- Exercise task 1 -
In the passage on the purposes of schooling, how have schools served the economic purpose? Answer in one to three sentences.
┌─ Passage to read
Why are you here? I often ask the freshmen in my American Government & Citizenship class this on their first day. What is the purpose of schooling? Is it so you can get good grades, get into a good college, get a good job and then buy a lot of stuff? This last question is a joke of course…the sad thing is that often many don’t get the joke.
In the March 2011, issue of Educational Leadership, David Ferrero writes about the purposes of schooling. “Historically, democratic societies have recognized three broad purposes of schooling: personal, economic, and civic. At the personal level, schools have helped students discover and cultivate individual interests, talents, and tastes; form good habits; and develop an understanding of what it means to lead a good life. Schools have prepared students to contribute productively to the economy by preparing them to pursue a vocation or further study leading toward some profession. And schools have achieved civic goals by equipping students with the knowledge and skills necessary to be good citizens. Together these three imperatives have constituted a holistic understanding of persons as having private, productive, and civic selves.”
└─
- Exercise task 2 -
Give every line of the rows below as a numbered list, leaving out blank lines and the pictures.
┌─ Stored rows
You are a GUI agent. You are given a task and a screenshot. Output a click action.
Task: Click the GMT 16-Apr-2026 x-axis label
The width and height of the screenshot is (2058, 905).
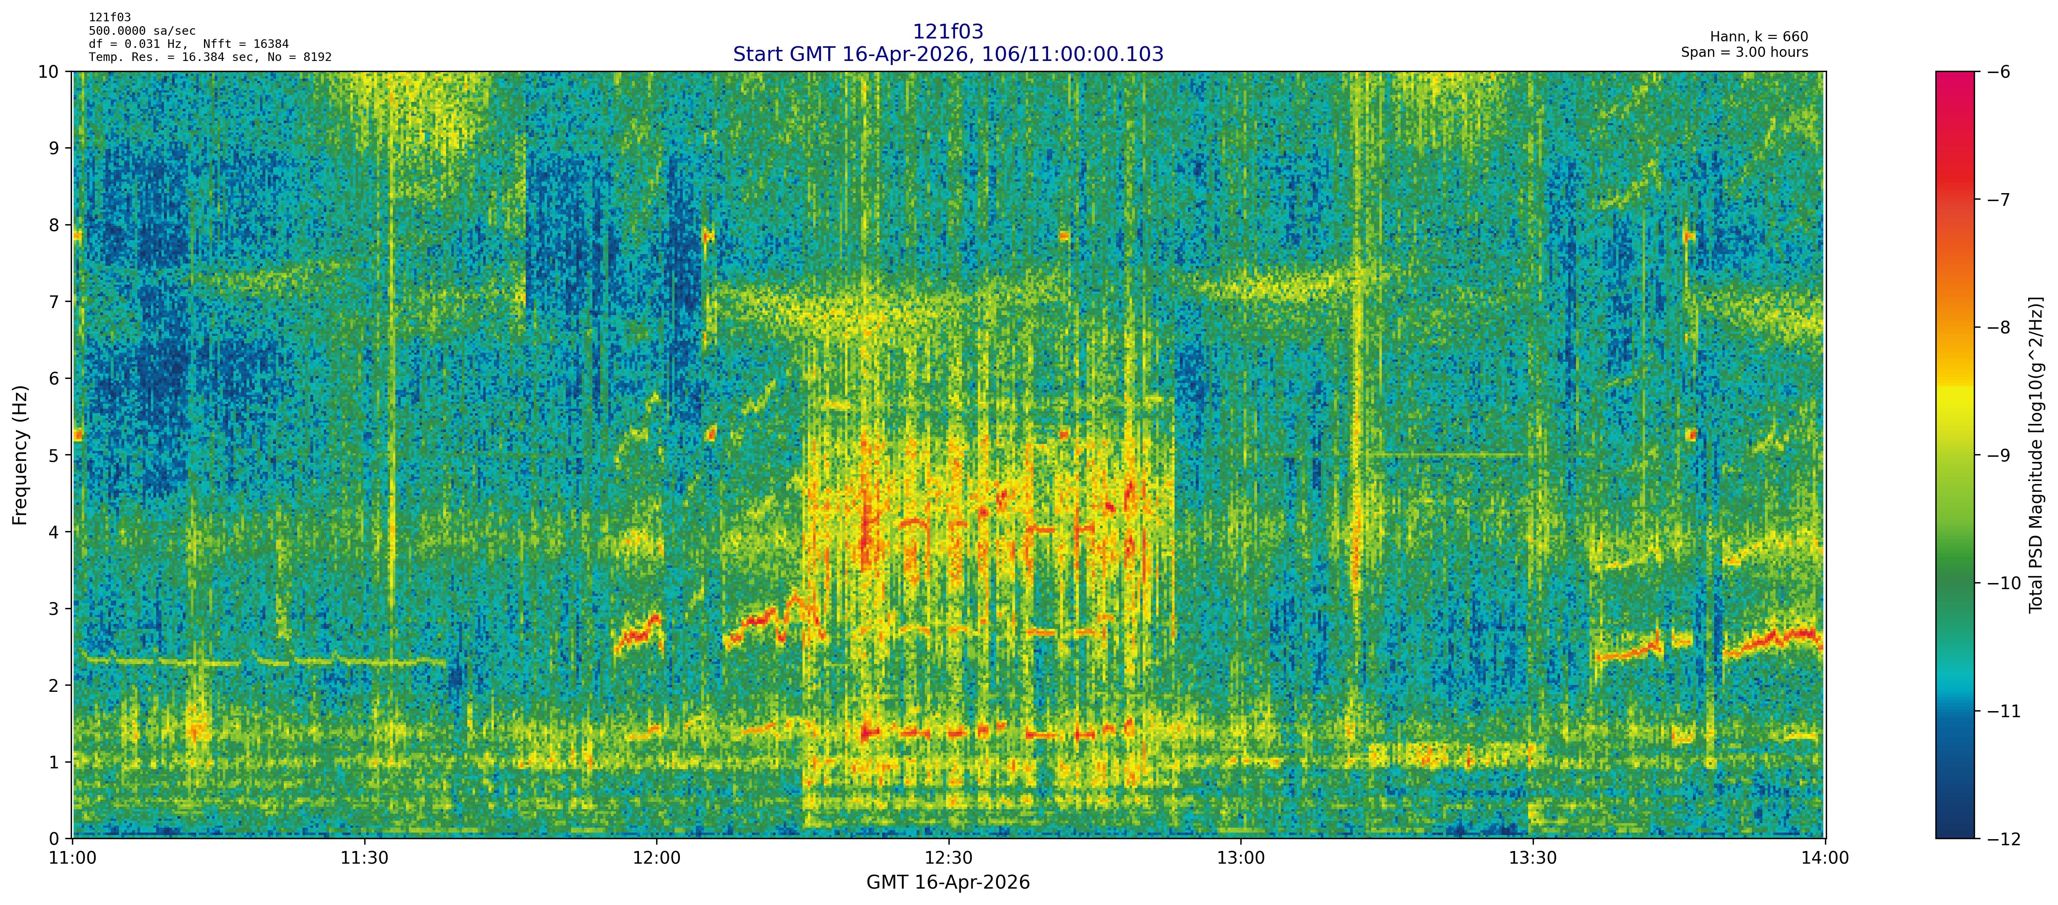point(948,883)
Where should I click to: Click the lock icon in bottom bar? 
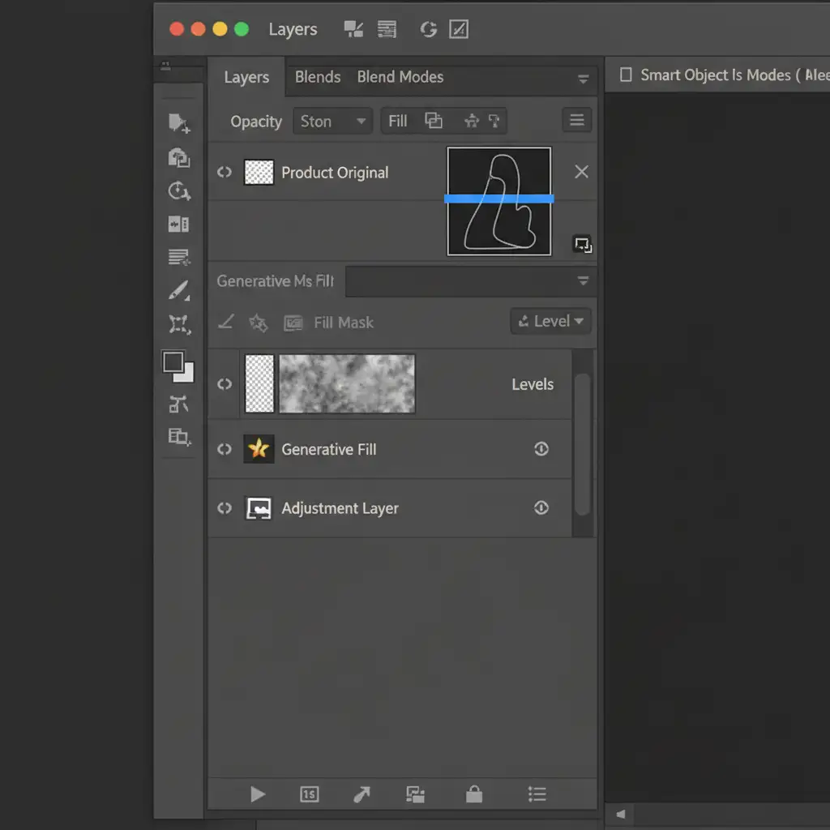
└─
- Correct result 1 -
Schools have prepared students to contribute productively to the economy. They do this by preparing them to pursue a vocation or further study leading toward some profession.

- Correct result 2 -
1. You are a GUI agent. You are given a task and a screenshot. Output a click action.
2. Task: Click the GMT 16-Apr-2026 x-axis label
3. The width and height of the screenshot is (2058, 905).
4. point(948,883)
5. Where should I click to: Click the lock icon in bottom bar? 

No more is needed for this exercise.